Perturbateurs endocriniens

Avant même de finir en déchet, le plastique impacte négativement la santé humaine. De fait, l’extraction, le transport et le raffinage des matières premières nécessaires à sa fabrication entraînent l’émission de nombreux polluants, de même que la production de plastique elle-même. L’utilisation de produits en matière plastique, notamment pour les contenants alimentaires, expose également les consommateurs à des substances toxiques. Citons les bisphénols ou les phtalates qui sont des perturbateurs endocriniens.

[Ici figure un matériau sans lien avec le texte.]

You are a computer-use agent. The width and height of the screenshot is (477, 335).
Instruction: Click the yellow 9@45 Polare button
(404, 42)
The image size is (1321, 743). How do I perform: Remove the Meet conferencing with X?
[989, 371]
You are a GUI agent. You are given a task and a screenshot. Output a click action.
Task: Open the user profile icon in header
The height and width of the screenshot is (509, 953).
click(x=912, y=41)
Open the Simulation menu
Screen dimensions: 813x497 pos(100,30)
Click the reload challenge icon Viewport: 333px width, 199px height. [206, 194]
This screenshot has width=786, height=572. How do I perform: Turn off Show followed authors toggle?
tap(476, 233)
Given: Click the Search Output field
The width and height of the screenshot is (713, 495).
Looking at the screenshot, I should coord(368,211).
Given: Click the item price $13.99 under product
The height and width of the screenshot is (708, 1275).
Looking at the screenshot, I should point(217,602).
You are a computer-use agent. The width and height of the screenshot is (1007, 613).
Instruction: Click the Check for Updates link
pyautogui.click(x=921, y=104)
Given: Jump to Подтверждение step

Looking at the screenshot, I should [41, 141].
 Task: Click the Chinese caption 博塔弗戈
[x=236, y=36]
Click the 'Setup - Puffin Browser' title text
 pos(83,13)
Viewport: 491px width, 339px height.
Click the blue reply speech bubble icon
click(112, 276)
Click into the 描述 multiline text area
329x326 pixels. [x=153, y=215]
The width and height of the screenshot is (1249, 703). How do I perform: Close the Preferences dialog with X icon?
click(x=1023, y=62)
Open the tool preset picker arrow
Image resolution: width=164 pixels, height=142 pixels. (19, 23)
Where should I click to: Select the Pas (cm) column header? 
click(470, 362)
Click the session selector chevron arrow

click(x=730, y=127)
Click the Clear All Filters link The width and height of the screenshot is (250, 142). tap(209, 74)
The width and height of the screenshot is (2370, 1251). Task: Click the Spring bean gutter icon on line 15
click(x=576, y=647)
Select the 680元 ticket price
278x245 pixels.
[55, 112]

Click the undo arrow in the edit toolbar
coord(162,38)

Des déchets de toutes tailles se retrouvent dans les océans, la banquise, l’estomac des oiseaux et même au sommet des montagnes. Des microplastiques ont même été détectés dans le sang, le lait maternel ou le placenta. Le plastique pose aussi problème pour son rôle dans le réchauffement climatique. A ce titre, il représentait 1,8 milliard de tonnes de gaz à effet de serre en 2019, soit 3,4% des émissions mondiales, selon l’OCDE.

Intérêts divergents

Les pays les plus ambitieux (54 pays conduits par le Rwanda et la Norvège, l’Union européenne, le Canada, le Mexique, l’Australie et, depuis vendredi, le Japon) souhaitent désormais une réduction de l’usage et de la production de plastique. Sur ce terrain, l’ambition de la France est assez forte puisque « Christophe Béchu ne semble pas tomber dans le mirage du recyclage », estime notre confère Reporterre et, au contraire, « défend l’interdiction de mise sur le marché de certains produits, l’instauration de dispositifs pollueurs-payeurs, l’obligation de transparence et de traçabilité ou encore la prévention des rejets de microplastiques dans l’environnement. » D’autres pays, en particulier en Asie, ou comme les Etats-Unis pourraient se montrer plus timorés et insister sur la nécessité de recycler et de lutter contre les déchets abandonnés. Ces pays voudraient aussi laisser la possibilité aux Etats de décliner à leur guise les obligations. Ce qui, évidemment, réduirait la portée juridique du texte mais aussi sa force. On d’en doute, les producteurs de polychlorure de vinyle (PVC), de polyéthylène (PE) ou de polypropylène (PP), c’est-à-dire les plastiques les plus utilisés dans le monde, ne l’entendent pas non plus de cette oreille. Selon Libération, ils misent, au contraire, sur une production mondiale exponentielle, qui avait déjà doublé entre 2000 et 2019, amenée cette fois-ci à tripler d’ici à 2060.